◆ Extracted entries

= = =

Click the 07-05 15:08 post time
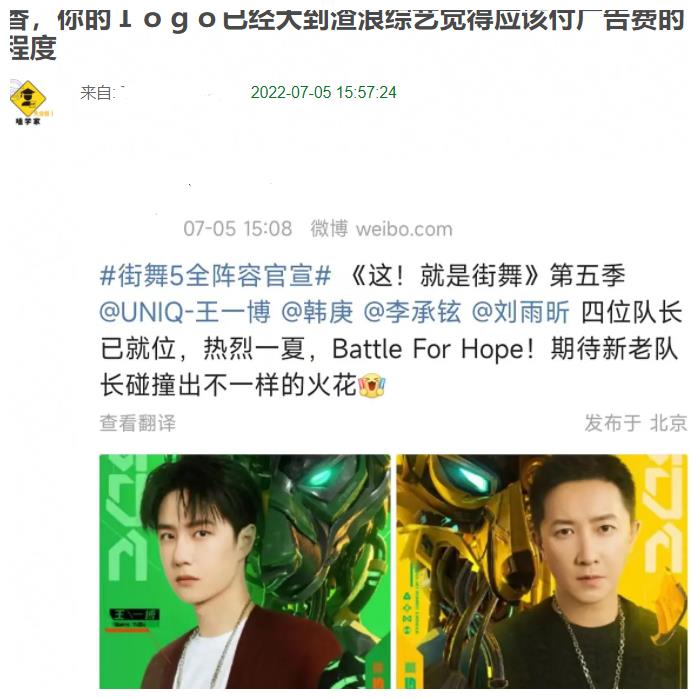Image resolution: width=700 pixels, height=699 pixels. tap(238, 229)
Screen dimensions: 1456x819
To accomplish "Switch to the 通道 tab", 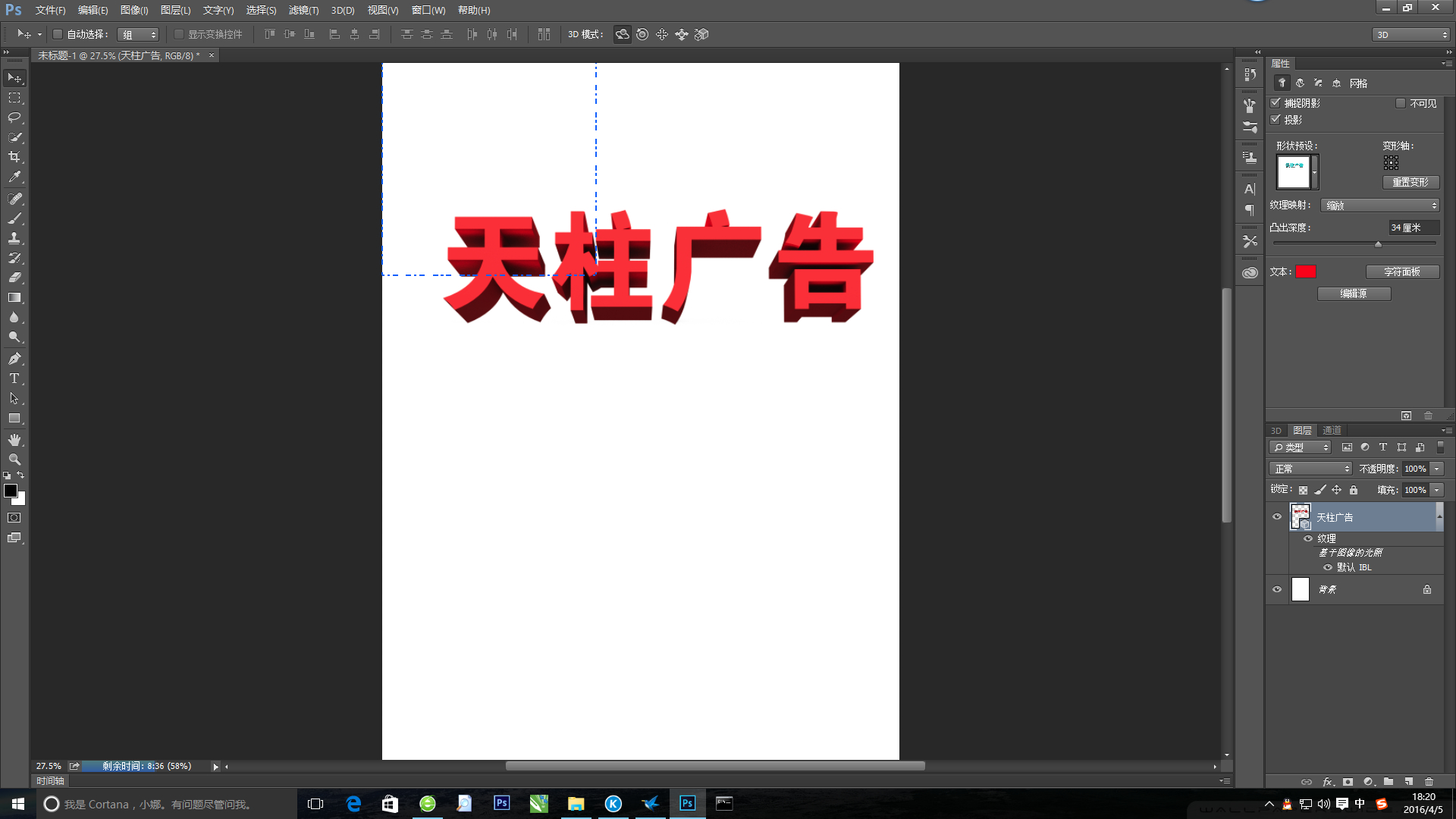I will click(1332, 430).
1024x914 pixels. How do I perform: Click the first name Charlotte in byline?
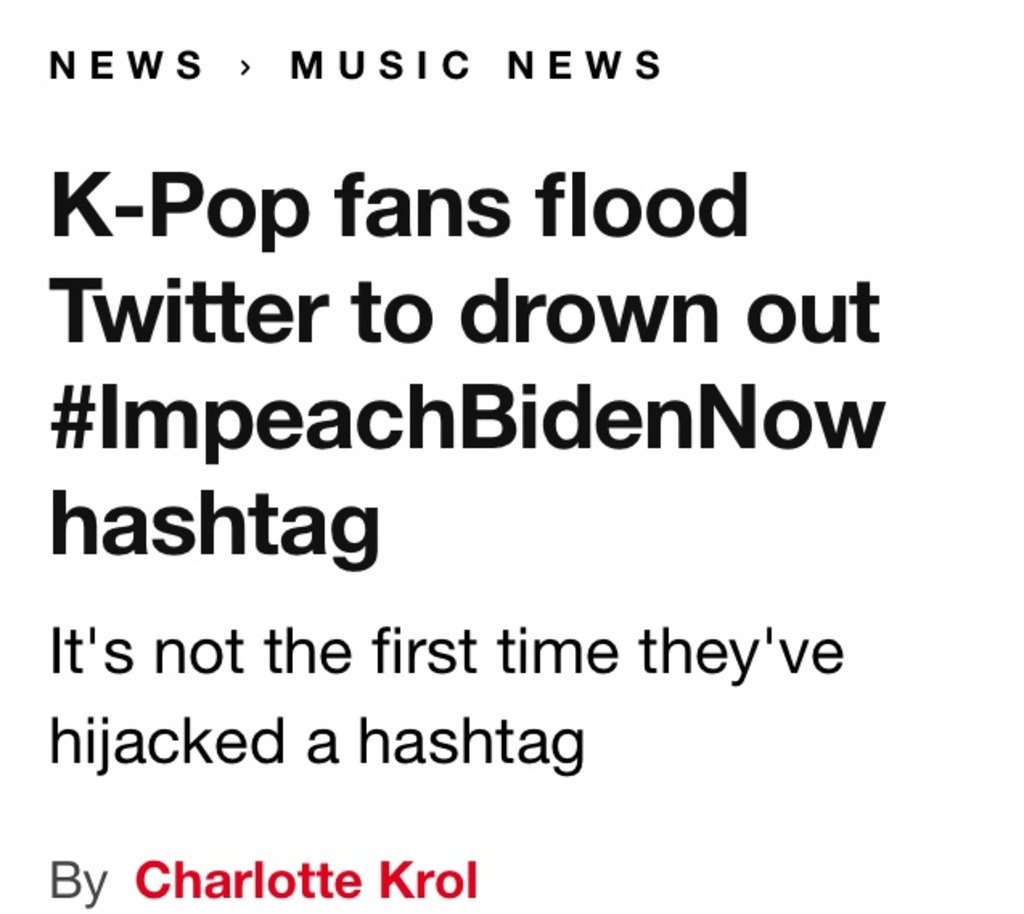248,880
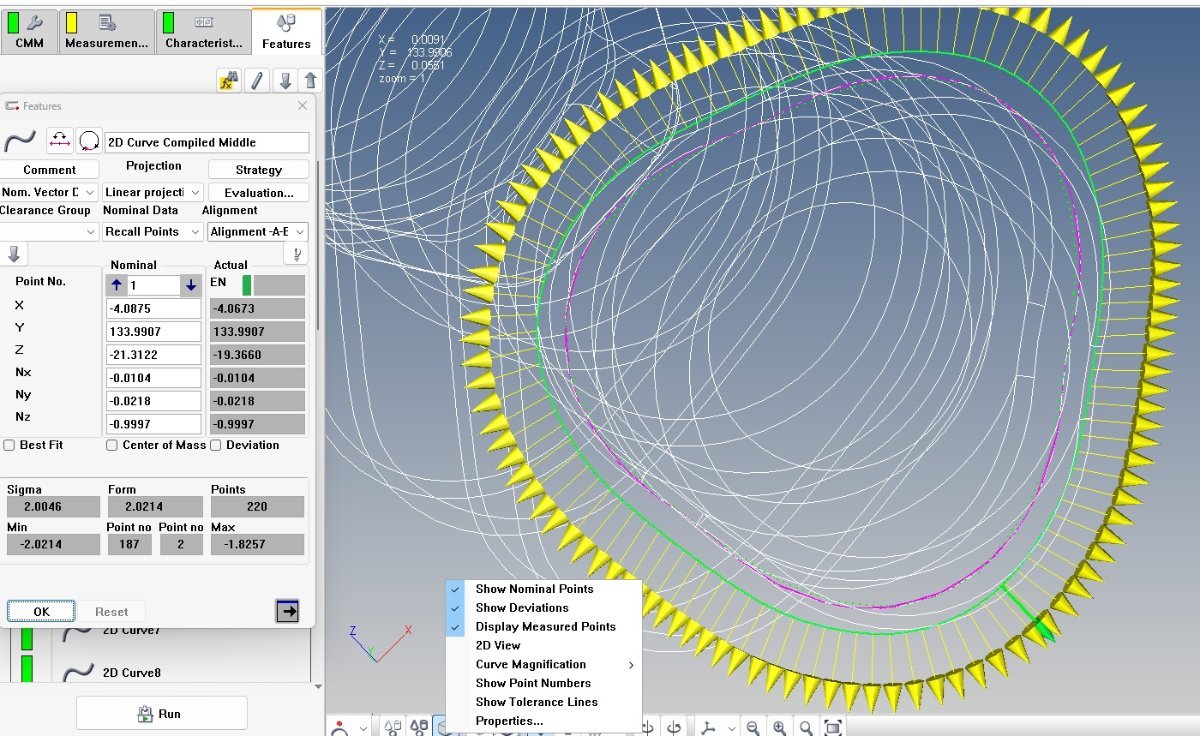1200x736 pixels.
Task: Open the Linear projection dropdown
Action: [153, 192]
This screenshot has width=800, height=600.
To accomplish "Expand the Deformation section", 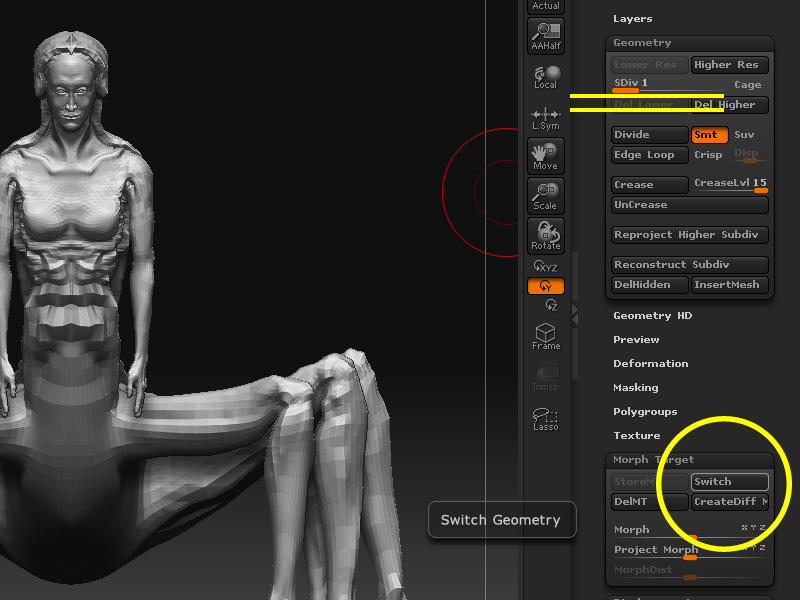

= = =

◆ What the task asks
Please duplicate the items from the line with "This screenshot has width=800, height=600." up to and including their final line, leaving the pictures out of your answer.

◆ The completed task
This screenshot has width=800, height=600.
To accomplish "Expand the Deformation section", 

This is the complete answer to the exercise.